■ **THE DATA**
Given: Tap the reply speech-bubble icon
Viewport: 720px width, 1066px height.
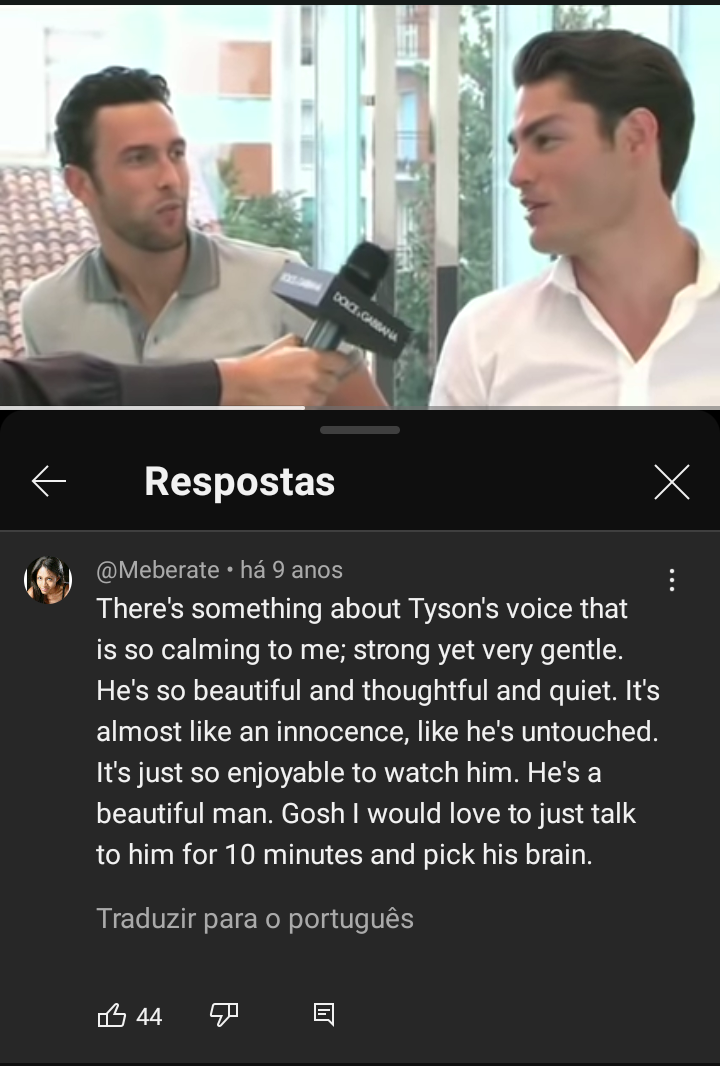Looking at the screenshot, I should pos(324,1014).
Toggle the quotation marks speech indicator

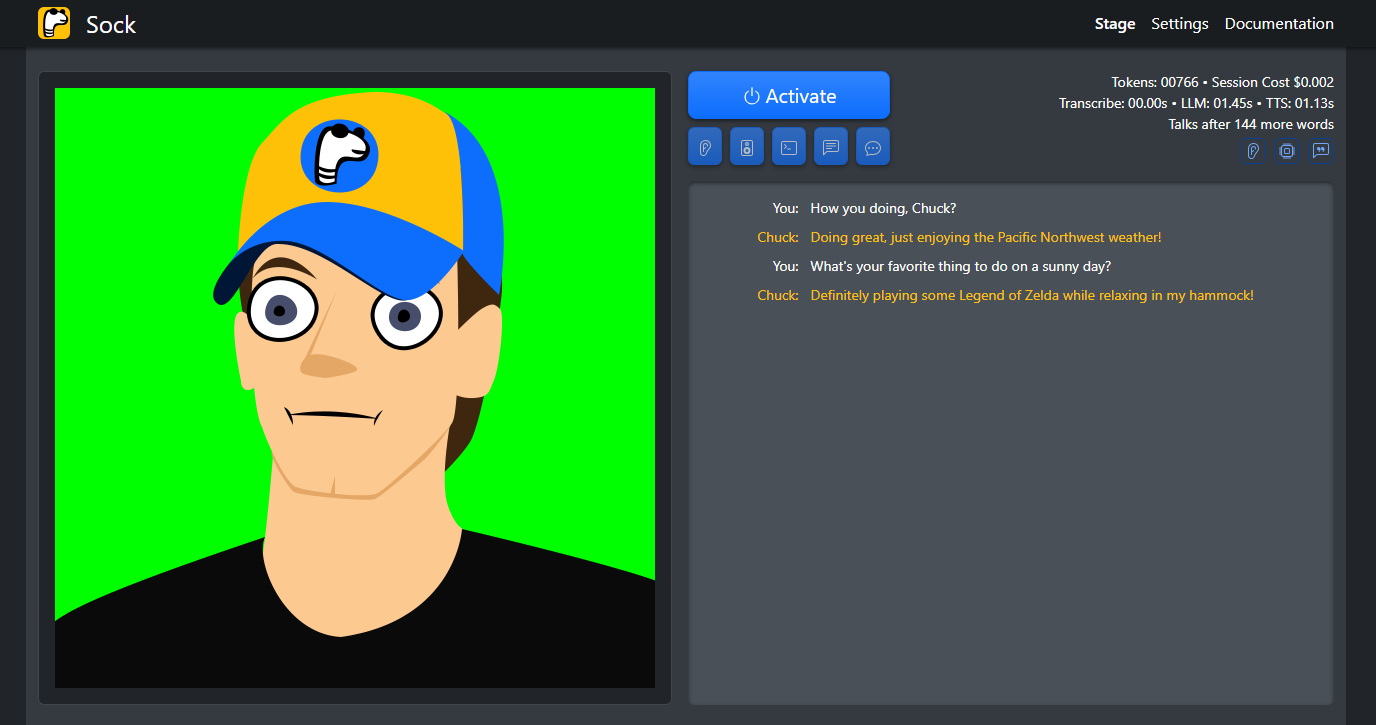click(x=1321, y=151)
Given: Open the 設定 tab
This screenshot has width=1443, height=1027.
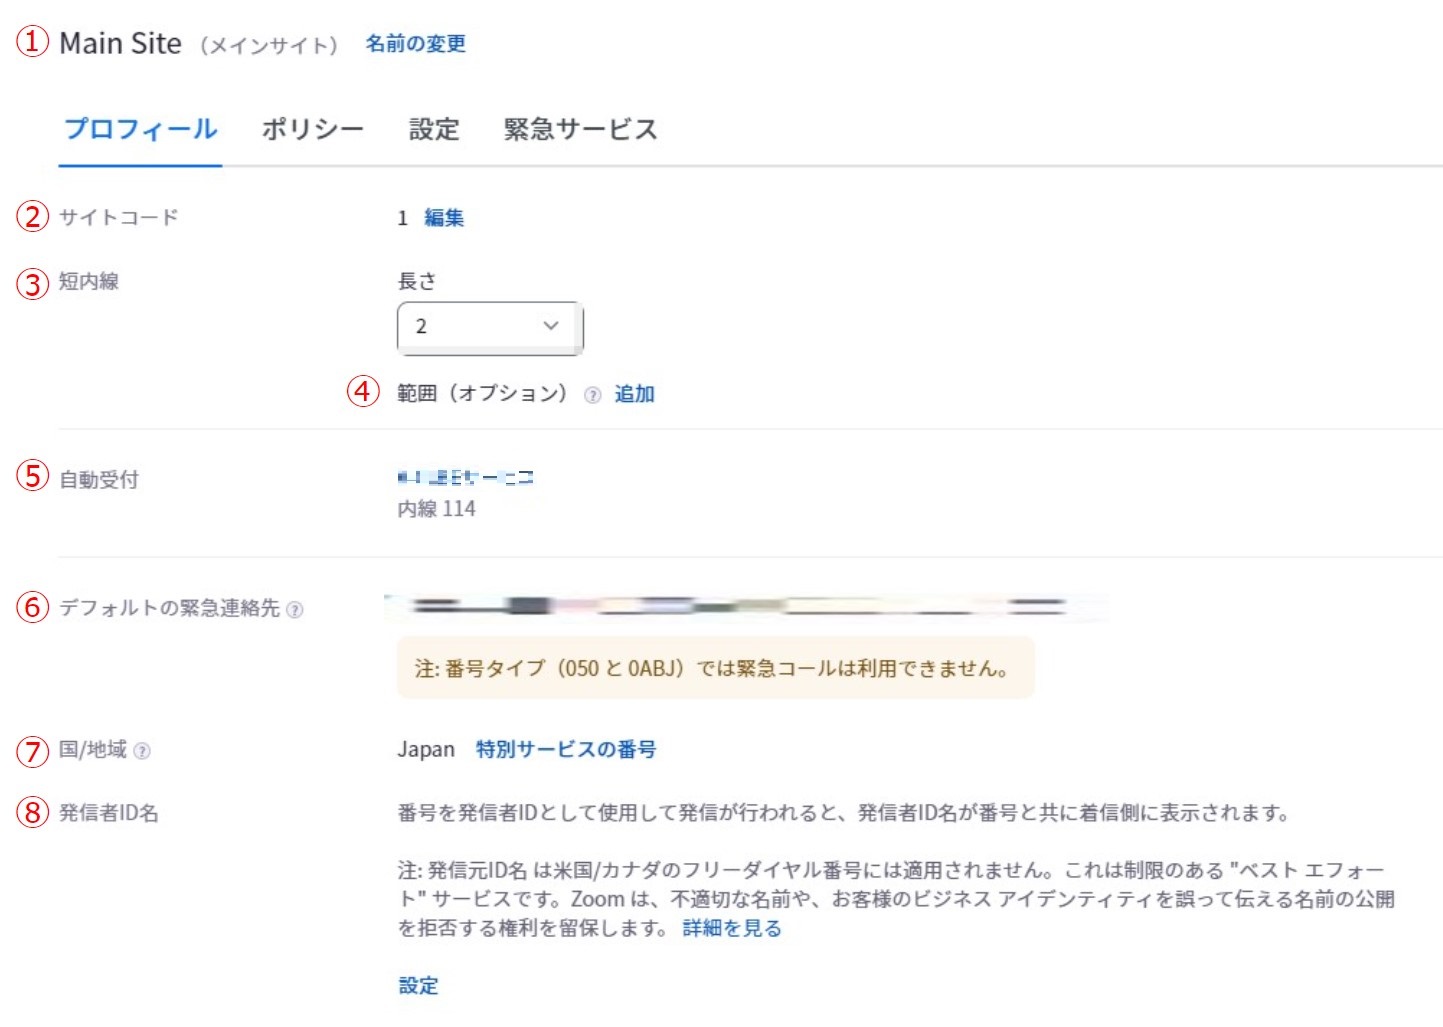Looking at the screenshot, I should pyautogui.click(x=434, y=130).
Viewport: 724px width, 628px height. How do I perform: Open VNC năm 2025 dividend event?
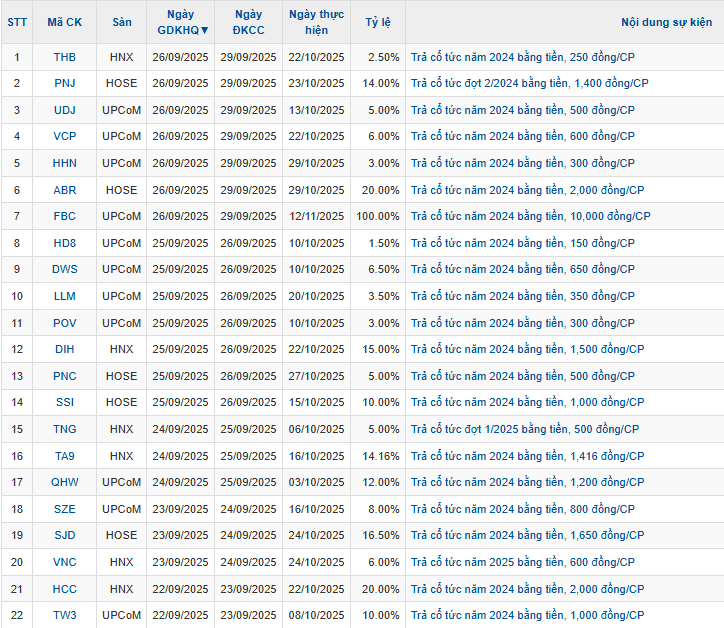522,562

■ **WHAT YOU NEED TO DO**
The answer must be an exact copy of the lines from the one that holds "Viewport: 724px width, 628px" through the end of the data, both included, with no pictures.

■ **TASK ANSWER**
Viewport: 724px width, 628px height. How do I perform: Open VNC năm 2025 dividend event?
522,562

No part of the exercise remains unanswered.